--- SET EXERCISE 1 ---
From the Darden Hill Road page, list every feature named after the words "a four‑lane divided highway with" in the description of the county's widening plan.
--- SET EXERCISE 2 ---
Please reproduce everything in the Darden Hill Road page from "Hays County is" down to "They ignored us.", word for word.

--- SOURCE EXCERPT ---
## Begin

Hays County is building a highway through our neighborhood.
The county's plan puts 45 mph freight and commuter bypass traffic directly alongside new elementary school bicycle routes on Darden Hill Road. That is not a design conflict that can be engineered away. It is a fundamental choice: build for the trucks, or build for the children. The county chose the trucks.
Engineering is 30% complete. The window to change this plan is closing. We need your support.
The County's Plan
They asked us. We answered. They ignored us.
Hays County's Improve 150 program calls for widening Darden Hill Road from a rural two‑lane road to a four‑lane divided highway with a median, shoulders, bike lanes, and a 45 mph speed limit. The county collected community input, documented our opposition, and advanced a plan that contradicts it.
From the county's own planning documents
The 2013 Hays County Transportation Plan recommended only the addition of a center turn lane to Darden Hill Road — not a four‑lane expansion.

## End

--- RECORDS SUPPLIED ---
## Begin

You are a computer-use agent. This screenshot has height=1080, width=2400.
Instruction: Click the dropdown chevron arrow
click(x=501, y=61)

## End
## Begin

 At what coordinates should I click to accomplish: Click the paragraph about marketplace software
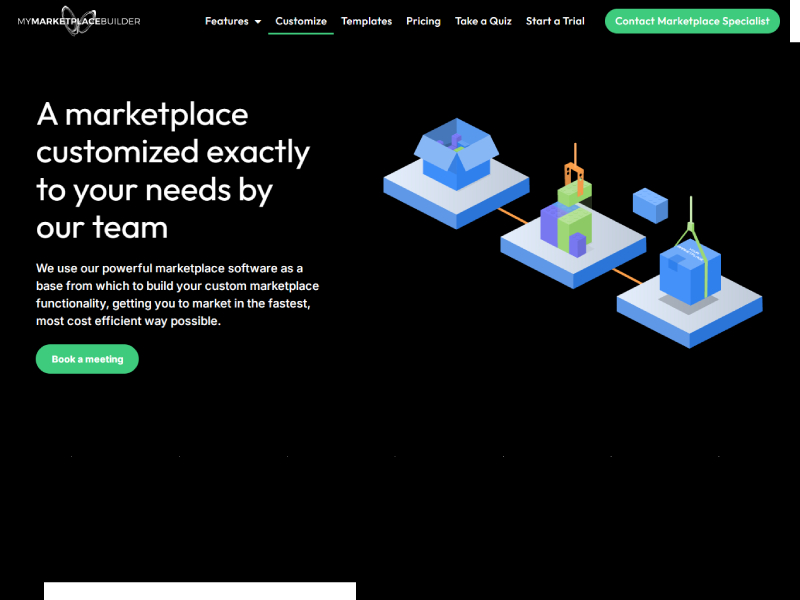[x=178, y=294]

## End
## Begin

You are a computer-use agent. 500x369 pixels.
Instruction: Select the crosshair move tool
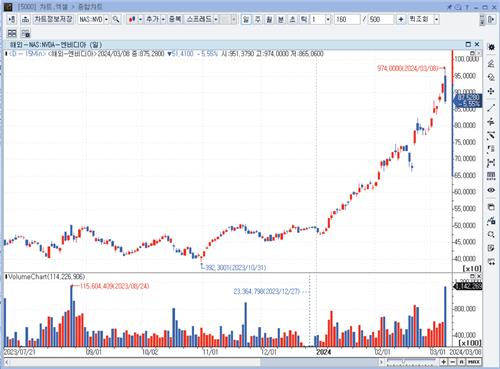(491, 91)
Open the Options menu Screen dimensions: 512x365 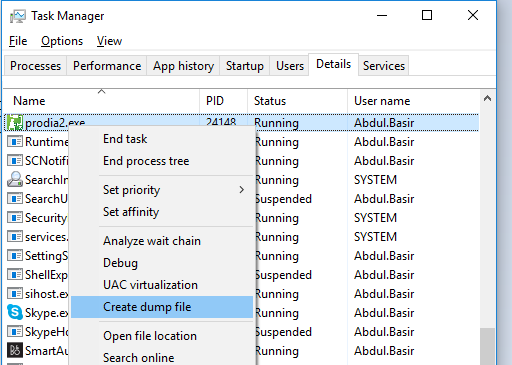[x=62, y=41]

## End

--- WRITTEN SOLUTION 1 ---
- a median
- shoulders
- bike lanes
- a 45 mph speed limit

--- WRITTEN SOLUTION 2 ---
Hays County is building a highway through our neighborhood.
The county's plan puts 45 mph freight and commuter bypass traffic directly alongside new elementary school bicycle routes on Darden Hill Road. That is not a design conflict that can be engineered away. It is a fundamental choice: build for the trucks, or build for the children. The county chose the trucks.
Engineering is 30% complete. The window to change this plan is closing. We need your support.
The County's Plan
They asked us. We answered. They ignored us.